Eventually, whatever they had stops happening. Marianne tires of being a secret. Connell picks Rachel (Leah McNamara) as his date to the Debs (Ireland’s version of the high school prom). And when we see them again in episode four after the summer break, everything’s changed. One time before she starts ignoring his texts, Connell says to Marianne, “In college, I bet you’ll pretend not to know me if we bump into each other.” Though she would never do that to him, it shows how clearly their roles have been reversed. Where before at their state school “normal people” meant a lower-middle-class upbringing and a penchant for period jokes, at university “normal people” means Mykonos mini-breaks, Barber jackets and people who like dismissing arguments by saying, “well yes, but that’s subjective”.
Now Connell is the outsider and it’s Marianne who thinks she ought to be with someone else. In Connell’s seminars, he becomes unsettled by the fluency with which his private school educated classmates speak of the “picaresque novel”, particularly one student called Gareth who has the sort of tone destined for shareholder board meetings. Connell is so flawed that he starts to distrust his own voice. “I just thought it was really moving,” he mumbles, second guessing so much that every word becomes a question. “I just agree with what everyone else was saying, so yeah.”
Things get even worse for Connell when he goes to a party. “Nice to meet you,” says one girl, even though they’re in the same seminar. When Connell says he’s from Sligo, someone replies, “I see that”. “Nice backpack,” says Gareth, “very nineties”. Their comments chip away at his bones until he can feel that there’s less of him there. His rugby player shoulders slump over where once they stood tall.
“Come and meet my girlfriend,” says Gareth to Connell, and of course it’s Marianne. She looks like she’s at home, black eyeliner smudged around her eyes, a fringe that frames her face, cool clothes that look thrown together but definitely involved lots of thought. “Connell, back from the grave,” she says, confident now because everyone gets her jokes.

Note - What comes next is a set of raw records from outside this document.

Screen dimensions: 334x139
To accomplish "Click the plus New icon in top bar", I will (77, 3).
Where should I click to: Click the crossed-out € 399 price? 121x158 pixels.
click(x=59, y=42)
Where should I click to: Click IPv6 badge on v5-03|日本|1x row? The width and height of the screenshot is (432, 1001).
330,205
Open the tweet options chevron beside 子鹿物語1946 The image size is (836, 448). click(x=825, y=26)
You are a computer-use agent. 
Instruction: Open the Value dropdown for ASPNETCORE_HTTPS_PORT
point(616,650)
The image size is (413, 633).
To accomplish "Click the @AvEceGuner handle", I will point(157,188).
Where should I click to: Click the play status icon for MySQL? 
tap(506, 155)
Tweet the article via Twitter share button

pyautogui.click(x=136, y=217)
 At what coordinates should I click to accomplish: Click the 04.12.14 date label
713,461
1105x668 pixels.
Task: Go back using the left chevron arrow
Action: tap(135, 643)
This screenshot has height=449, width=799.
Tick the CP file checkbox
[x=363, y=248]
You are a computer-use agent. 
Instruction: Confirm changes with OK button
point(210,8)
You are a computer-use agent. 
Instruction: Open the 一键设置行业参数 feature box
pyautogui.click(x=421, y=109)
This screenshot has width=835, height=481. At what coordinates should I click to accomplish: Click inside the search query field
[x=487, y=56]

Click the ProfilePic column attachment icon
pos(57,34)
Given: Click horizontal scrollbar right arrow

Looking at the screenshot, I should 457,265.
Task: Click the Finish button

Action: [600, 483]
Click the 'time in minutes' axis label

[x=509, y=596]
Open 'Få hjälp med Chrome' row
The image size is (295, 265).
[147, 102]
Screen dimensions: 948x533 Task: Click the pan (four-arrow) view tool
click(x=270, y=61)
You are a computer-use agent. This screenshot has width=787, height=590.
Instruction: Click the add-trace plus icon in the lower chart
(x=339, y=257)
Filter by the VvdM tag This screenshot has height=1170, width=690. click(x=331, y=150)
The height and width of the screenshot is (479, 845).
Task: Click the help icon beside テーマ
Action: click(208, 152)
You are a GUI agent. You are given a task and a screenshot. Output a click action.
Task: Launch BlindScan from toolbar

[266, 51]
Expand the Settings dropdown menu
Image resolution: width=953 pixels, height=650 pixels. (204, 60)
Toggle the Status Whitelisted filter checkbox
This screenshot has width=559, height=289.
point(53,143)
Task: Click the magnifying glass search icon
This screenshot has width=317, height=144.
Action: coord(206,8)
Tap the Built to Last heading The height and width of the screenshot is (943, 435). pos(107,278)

It’s hard to be with someone when society tells you not to be. Marianne’s life would make so much more sense with Gareth. They could complain about their emotionally detached hyper-successful parents. They could debate what colour hand blender to get. The same goes for Connell and Rachel; early episodes in the series show that their friends get on. They could buy a house in Sligo with a nice garden and a trampoline for the kids.
Drinking together in the living room of the party, Marianne and Connell nearly find a way back to each other. They joke about Marianne’s boyfriend, how he’s on all the student committees and how he likes couching his bad political views in the rhetoric of “free speech”. She looks at him and he looks at her and for a moment it’s like nothing else in the world exists except what passes between their eyes. “I used to feel like I could read your mind,“ Connell tells her. “That’s not normal,” Marianne says back to him. But there’s still a massive gap between them. On the one hand is all the solicitor wages, holiday homes in the south of France, skiing in the Alpes, crab salad and reduced-fat salad dressings of the rich. On the other are the final warning electricity bills, Londis overtime shifts and on-offer supermarket food, of the rest of us. It might take a whole lifetime to cross this gap; they might never make it.